Report how many lines below include the string "agent". Please keep the reply to that number.
# # # # # # #
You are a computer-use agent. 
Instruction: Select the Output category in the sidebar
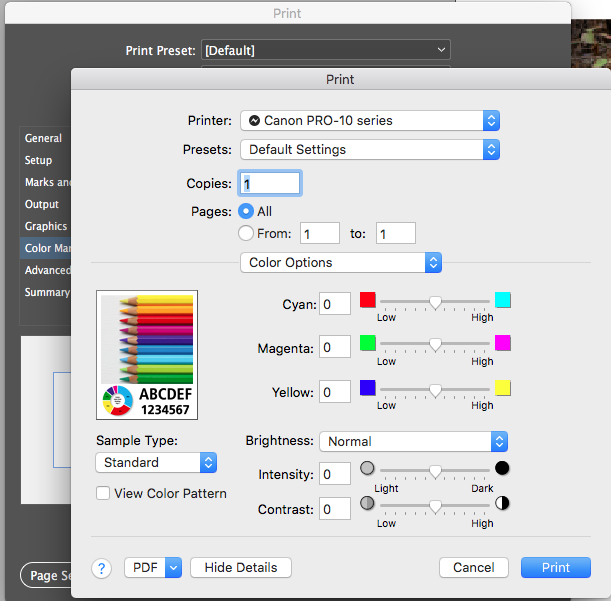[x=42, y=204]
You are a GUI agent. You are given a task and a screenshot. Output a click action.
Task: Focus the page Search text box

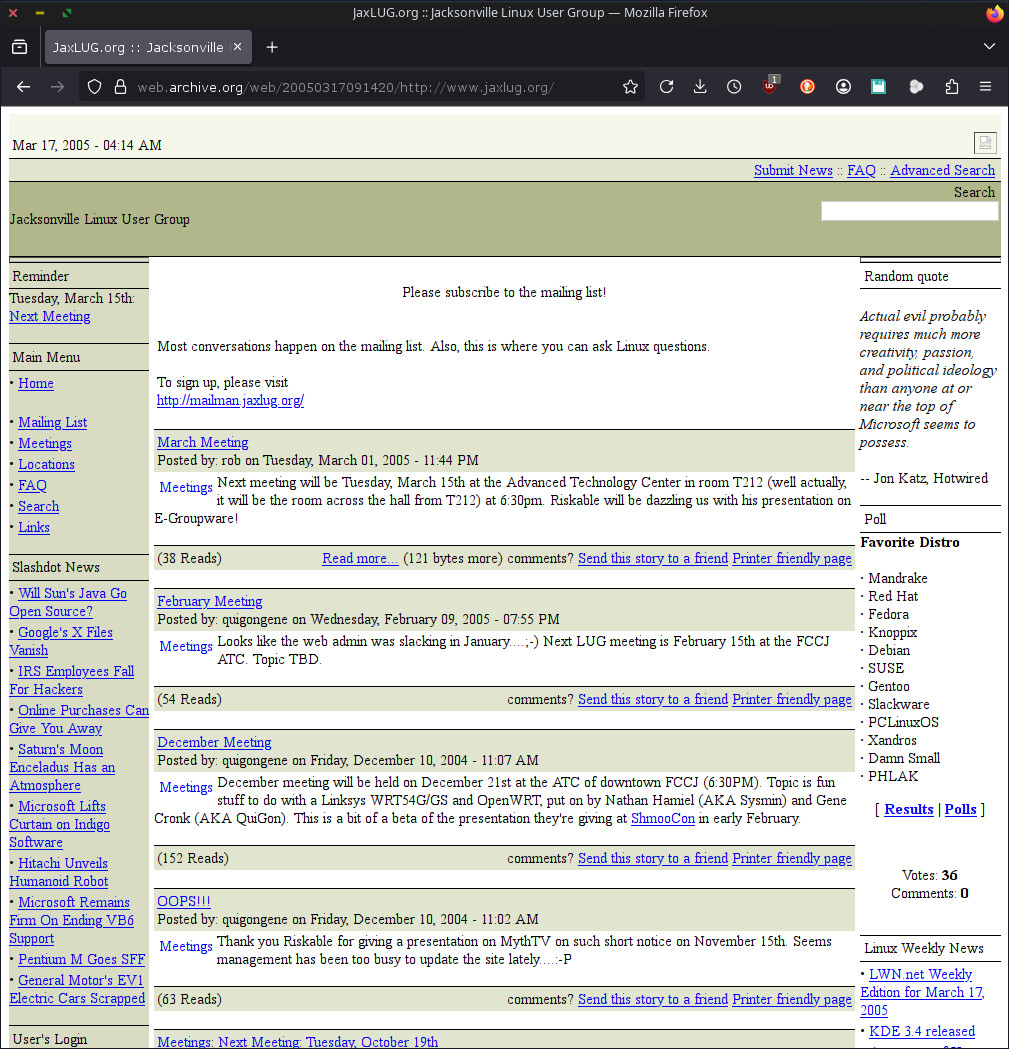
# # # # # # #
**Task answer**
2